The dynamic between Ciara and her captors thematically explores The Destructive Nature of Deception in Relationships. Maggie and John’s treatment of Ciara establishes a blueprint for abusive intimacy that shapes Aimee’s future connections. The text weaponizes the concept of love as a tool for manipulation. In Chapter 22, Maggie’s punishment (forcing Aimee to eat a Happy Meal off a filthy floor) is an act of psychological warfare. It combines the promise of a reward with humiliation, conditioning Aimee to associate obedience with affection and defiance with degradation. Maggie reinforces this lesson in Chapter 35 when she murders Aimee’s pet hamster in a deep-fat fryer to punish her for disobedience. The act is a targeted lesson in dependency, designed to eliminate any external source of comfort and solidify Maggie as Aimee’s sole protector. John’s conflicting behavior, which mixes paternal gestures with disturbing actions, further complicates the emotional landscape, teaching Aimee that affection and threat can coexist. This early exposure to betrayal disguised as care normalizes the dynamics of abuse she later experiences with her husband.


Symbols and motifs deepen the psychological tension. The gun, which these chapters introduce, signifies cyclical violence and corrupted safety. For Ciara, Maggie’s gun represents a terrifying form of protection; it’s the instrument that saves her from robbers but also solidifies Maggie’s violent authority. In the present, the gun Aimee buys for protection goes missing, transforming a signifier of agency into a source of vulnerability and a key piece of incriminating evidence. This connects her past trauma directly to her present danger, illustrating how survival tools learned in childhood can become instruments of one’s downfall. Aimee becomes absorbed in the Pac-Man arcade game, in which the player navigates a maze while being hunted, signifying her own trapped existence. Her failure to heed Maggie’s call while playing the game leads to her hamster’s traumatic death, linking her brief escape into a game world with devastating real-world consequences and reinforcing the idea that she has no true escape from her captors’ control.

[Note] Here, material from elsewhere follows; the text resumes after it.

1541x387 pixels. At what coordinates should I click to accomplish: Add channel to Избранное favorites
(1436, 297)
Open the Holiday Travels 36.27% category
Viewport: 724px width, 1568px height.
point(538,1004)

The craft elements of juxtaposition and foreshadowing contribute to the novel’s sense of psychological inevitability. The contrast between Maggie’s moments of seeming tenderness (such as holding the terrified Ciara after the attempted robbery) and her calculated cruelty creates a disorienting portrait of someone who is both an abuser and a protector. This duality explains Ciara’s conflicted attachment and Aimee’s subsequent inability to navigate healthy relationships. The text juxtaposes past and present events to draw direct parallels. For instance, the revelation that Ben was fired for gross misconduct two years earlier echoes the deception that Ciara endures, revealing that Aimee’s marriage is built on lies that mirror her childhood. The climactic event of this section (when Maggie shoots an intruder to protect Aimee in Chapter 37) is a critical piece of foreshadowing. This act of extreme violence, committed by her primary female role model, provides Aimee with a learned response to an inescapable threat, establishing a precedent for lethal self-defense.